3.0

1.9K 327 25
                                    

Satu suapan dari ayam tersebut berhasil masuk ke dalam mulut Juyeon. Lelaki itu mengunyahnya dengan perasaan haru. Merasa tersentuh akan Hyunjae yang tumben sekali membelikannya makanan seperti ini.

Apa Hyunjae peduli akan nasib Juyeon yang pingsan gara-gara belum makan sama sekali selama seharian penuh ditambah luka yang ia ciptakan kemarin?

Juyeon tiba-tiba berdiri ketika mendengar suara langkah kaki dari arah tangga. Mata kucingnya menyipit ketika Hyunjae datang mendekatinya dengan wajah tanpa ekspresi. Menatap kotak yang masih penuh dengan ayam karena Juyeon hanya memakannnya satu potong, kemudian beralih ke arah Juyeon yang tersenyum kearahnya secara bergiliran.

"Lo nggak suka ayamnya atau nggak suka pas gue beliin lo makanan kayak gini?" Tuduh Hyunjae dengan sorot tajamnya. Lelaki itu merasa tidak dihargai akan sikap Juyeon yang sepertinya tidak suka dengan aksi yang ia lakukan sekedar untuk memberikan perhatiannya sebelum kembali menorehkan luka pada beberapa bagian tubuh sang adik kembali.

Dengan cepat Juyeon menggelengkan kepalanya. Dia tidak bermaksud untuk tidak menghargai sikap Hyunjae saat ini. Juyeon hanya ingin menyisakannya sampai Hyunjae selesai dengan aktivitasnya dan mereka bisa makan bersama.

"Nggak, kok. Juju cuman mau makan bareng kak Hyunjae," cicitnya begitu pelan. Berupaya menampik pikiran negatif Hyunjae.

Namun Hyunjae sepertinya sudah termakan dengan asumsi jeleknya. Lelaki itu memecahkan gelas yang ada di atas meja sehingga pecahannya mengenai salah satu telapak kakinya yang tidak memakai alas.

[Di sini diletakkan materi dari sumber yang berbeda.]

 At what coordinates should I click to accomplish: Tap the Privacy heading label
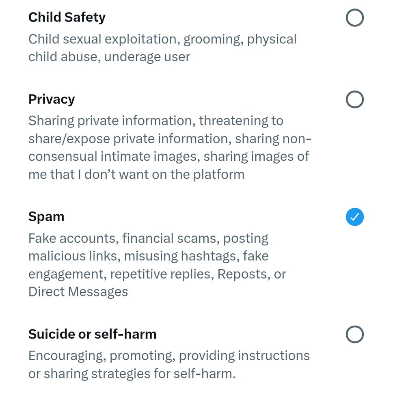point(52,99)
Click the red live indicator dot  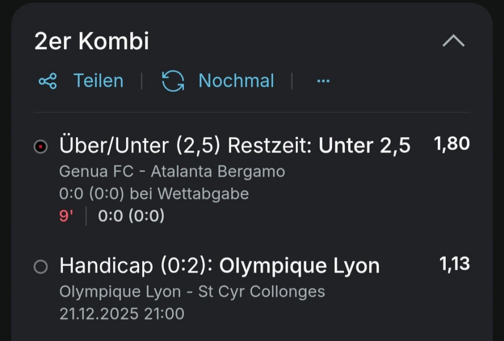pyautogui.click(x=40, y=147)
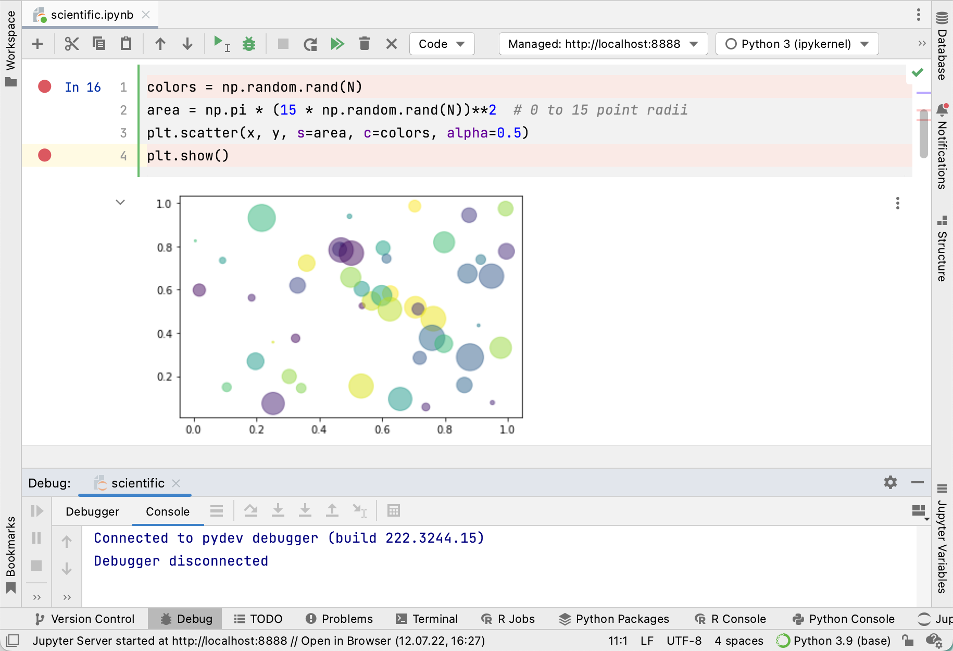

Juyeon melihatnya. Noda darah yang mulai keluar dari sela-sela kulit yang terkena pecahan kaca. Ia berniat untuk bersimpuh dan setidaknya mencabut pecahan tersebut agar tidak membuatnya infeksi. Akan tetapi, Hyunjae terlanjur mencengkram bahunya dengan sangat kuat sehingga bibirnya mengeluarkan ringisan parau ketika tubuhnya terasa terbanting ke atas meja dengan Hyunjae yang berusaha untuk mencekik lehernya.

Belahan bibirnya terbuka lebar. Sebisa mungkin ingin berteriak agar Hyunjae menghentikan aksinya, tapi yang keluar hanyalah sebuah ucapan tidak jelas yang bahkan Juyeon sendiripun tidak tau akan maksudnya apa. Lagi-lagi cekikan Hyunjae terlalu kuat sampai-sampai membuat nafasnya ikut tercekat.

Air mata mulai menggenangi pelupuk matanya. Hyunjae hampir saja membunuh adiknya sendiri seandainya saja bunyi bel dari arah luar tidak mengharuskannya untuk membukakannya pintu.

Cekikan Hyunjae terlepas begitu saja. Juyeon langsung meraup oksigen dengan rakus. Ia bisa memastikan jikalau bekas cekikan Hyunjae pasti sekarang sudah membuat leher Juyeon memerah.

Tidak lama setelah Hyunjae memutuskan untuk pergi ke luar, suara keributan terdengar sayup-sayup di telinga Juyeon. Dengan wajah yang masih memerah, ia mengangkat kepalanya ke atas dan menemukan sesosok laki-laki sedang menatapnya yang sedang terduduk lemas di bawah meja tanpa berkedip sedikitpun.

Hyunjae perlahan muncul dari arah belakang lelaki didepannya ini. Tatapan tajamnya kembali terarah kepada Juyeon yang sejujurnya masih belum bisa mencerna akan apa yang sebenarnya terjadi saat ini.

"Jae, ini siapa?" Pertanyaan tersebut membuat Juyeon menatap langsung ke arah Hyunjae. Berharap agar sang kakak akan memperkenalkannya dengan baik kepada teman-temannya, akan tetapi yang ia dapat hanyalah helaan nafas berat yang keluar dari mulut Hyunjae.

Lelaki itu juga memberi isyarat berupa lirikan agar Juyeon kembali ke kamarnya. Sekali lagi Juyeon hanya bisa menurutinya. Dia sama sekali tidak berkeinginan untuk memberontak. Sebuah ikatan tak kasat mata membuat Juyeon merasa jikalau dirinya tidak akan pernah bisa kabur dari Hyunjae.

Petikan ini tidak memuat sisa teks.